Book Review of an excellent road map to a possible future way of living. The American Archdruid - yes, he really is a druid - and ecological author John Michael Greer has written a book called The Ecotechnic Future: Envisioning a Post-Peak World, a follow-on to his analysis of the short term predicament our society is in: The Long Descent.
He defines eco-technics as ''The Craft of the Home'' and by home he means the ''Ecological Transition Community'': the retaining and renewing of skills and practices to help us through an uncertain future so we end up with a civilised society with appropriate technology.
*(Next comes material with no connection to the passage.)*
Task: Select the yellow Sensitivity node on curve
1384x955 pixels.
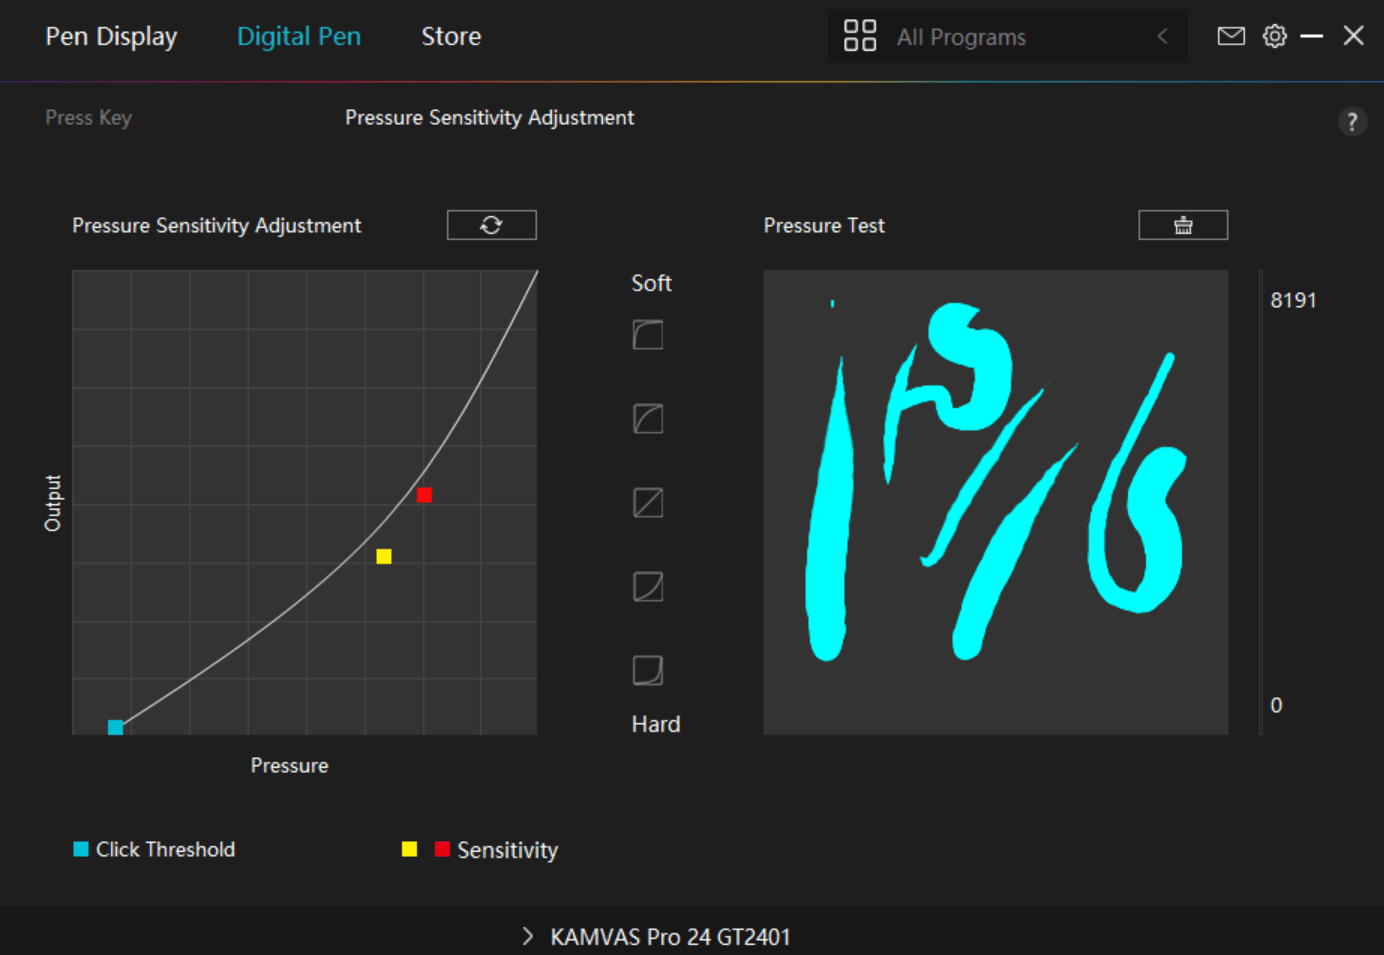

As we move further into the ecological crisis caused by the interactions of Peak Oil and Climate Change on our fragile economic system, we will be facing a bumpy descent - bad times punctuated by changes which seem to be recovery, followed by more bad times. This is the ''Long Descent'' into a new society which Greer estimates will take one to threel hundred years. Our present global society is based on ''a brief period of extravagance in which we squandered half a billion years of stored sunlight.'' [the energy held in fossil fuels].
Greer tells us that we have reached ecological limits, and must face up to the fact that ''deeply unsatisfactory conditions cannot be solved but must be lived with...'' He warns that we won't wake up one morning and find ourselves in a "Mad Max" situation, fighting over dog food or fuel with crazed survivors - this is apocalyptic fantasy. He foresees that the descent will cause a gradual transition to at first a ''scavenger society'', where high tech items are reused and recycled, and unsustainable buildings like skyscrapers are pulled down by hand to cannibalise the high quality steel encased therein.
He also says that the cities will be lifeboats, not isolated self-sustaining eco-communities which he regards as barely viable for many reasons, including that ''I have met far too many people who don't know enough about plant care to keep a potted petunia alive, and have never put in a full day of hard physical labour in their lives - most middle-class Americans haven't - but talk about the life of subsistence farming they expect to lead in a lifeboat ecovillage as industrial civilisation crashes around them.''
As Greer looks further into the future, he sees the ending of cultural trends which grew out of the revolutions of the 18th and 19th centuries and which have guided the progress of the industrialising world ever since. He sees us discarding the cultural blinkers which have made us regard the natural world as a minor irrelevance to our energy consuming industrial infrastructure: ''our species is finally beginning to learn that treating the environment as though it exists solely for humanity is a self-defeating habit...once history is recognised as an ecological phenomenon, the next step is to search history for processes that appear across the range of ecosystems in the nonhuman world and look for their equivalents in human affairs.'' This is a sophisticated way of saying we need to move to a balance with nature, and find a way for humans to be what biologists call ''R-selected'': a steady, balanced climax community, rather than a ''K-selected'' fast-growing ecosystem, exemplified by weeds which spread fast, then die off as they destroy the very conditions that made their growth possible.
This is an extremely erudite book, filled with references to philosophies, and ancient works, which is also readable and an exciting addition to what might be called the ''libraries of the future'', which try to make sense of our predicament and offer not just hope, but a intellectual route map to a better way of living.